Fury made headlines at the beginning of November after conflating homosexuality and paedophilia in an interview with the Mail on Sunday.
He said, “There are only three things that need to be accomplished before the Devil comes home. One of them is homosexuality being legal in countries, one of them is abortion and the other is paedophilia. So who would have thought in the 50s and early 60s that those first two would be legalised.”
But these were not the only homophobic comments Fury has made. In 2012 a tweet from his twitter account proclaimed, "dont like gays shoul all b shot dead" and a year later he was fined by boxing authorities for homophobia.
Fury has also made sexist remarks saying fellow nominee Jessica Ennis-Hill, “That’s the runner, isn’t it? She’s good, she’s won quite a few medals, she slaps up good as well. When she’s got a dress on she looks quite fit.” Asked his views on female boxers he said “I’m all for it. I’m not sexist. I believe a woman’s best place is in the kitchen and on her back. That’s my personal belief. Making me a good cup of tea, that’s what I believe.”
45,000 people have now signed my petition asking the BBC to reconsider Fury’s inclusion on the shortlist, but so far the BBC are resisting. The BBC would have us believe that the criteria for winning their sports ‘personality’ award is on sporting achievement alone. Their own terms and conditions for the award states that judges will select a short list that ‘takes into account ‘impact’ over and beyond the sport and sporting achievement in question.’
By nominating Fury for this award the BBC are putting him up as a role model to young people around the UK and the world.
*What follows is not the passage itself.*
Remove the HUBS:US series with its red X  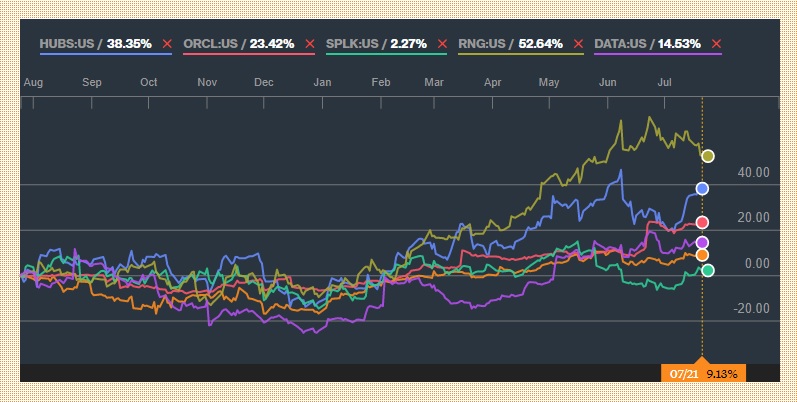coord(166,44)
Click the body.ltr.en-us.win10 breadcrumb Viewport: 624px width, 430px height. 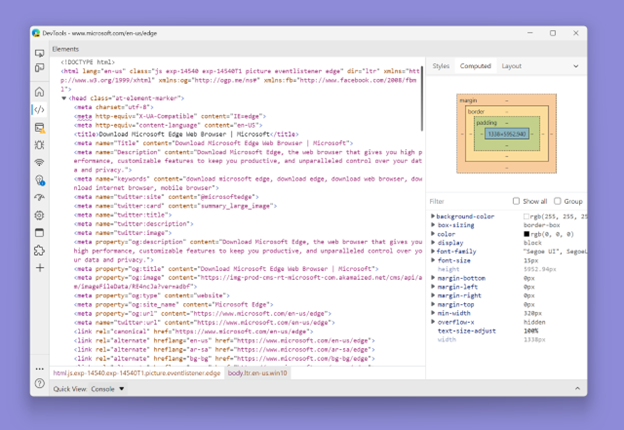point(258,373)
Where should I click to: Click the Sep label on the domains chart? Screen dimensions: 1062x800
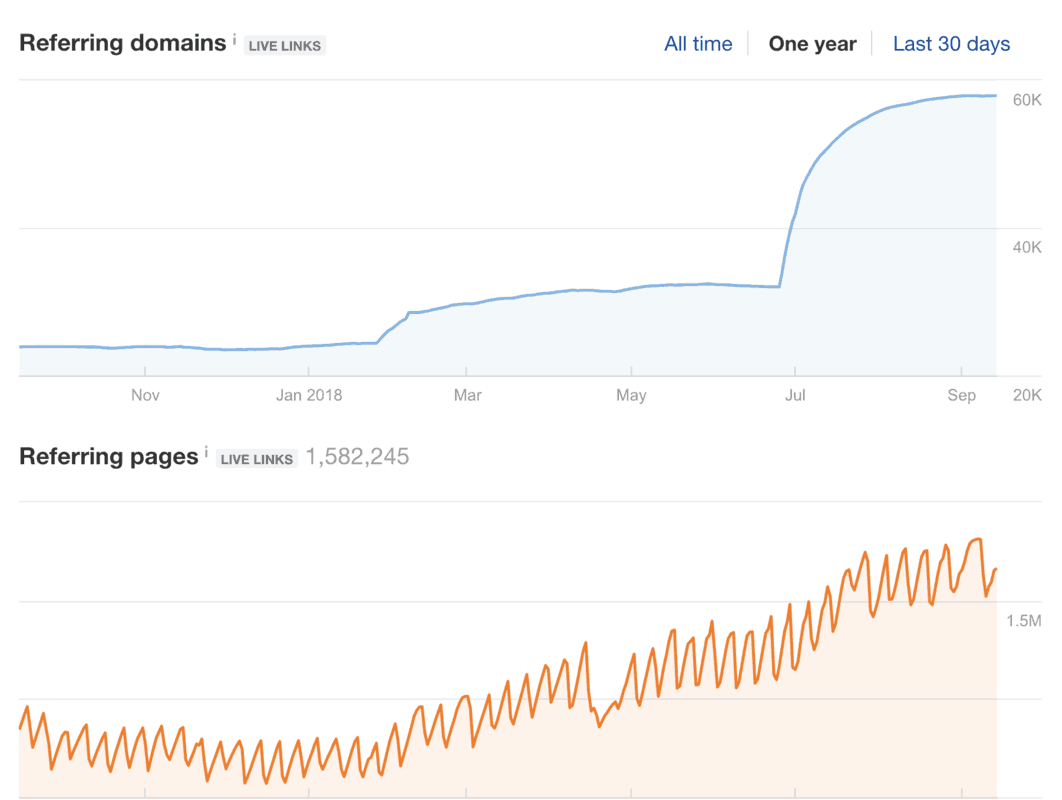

They are sending a message that LGBTI people are second class citizens, that LGBTI people are not welcome in sport.
The barriers to LGBTI people in sport are enormous, years of homophobia have had their toll on LGBTI inclusion but with sporting ambassadors like Nicola Adams, the openly bisexual Olympic medal winning boxer and huge efforts by the LGBTI and sports sectors coming together we are making inroads. Sport is making an extra effort to be LGBTI inclusive and welcoming regardless of sexual orientation, gender identity or sex characteristics. We have a long way to go but this scandal sets us back.
Nobody can deny that recently the BBC have been working hard as an organisation to include LGBTI people in all their diversity in its content and programming. That was in ground breaking programmes such as ‘Transsexual Stories’, but again all that progress is at risk of being seriously undermined if all parts of the BBC, that includes BBC Sport, don’t fulfil their duties as the public sector broadcaster.
The BBC can continue to choose to ignore 45 thousand people at their own peril, but with the storm clouds already over the horizon for the BBC, with charter renewal, do they really want LGBTI people against them? The BBC in bunkering down are doing untold damage to sport, LGBTI inclusion and the brand of the national broadcaster. There is no place for homophobia in Sport and BBC Sport must now listen and take Tyson Fury off the shortlist.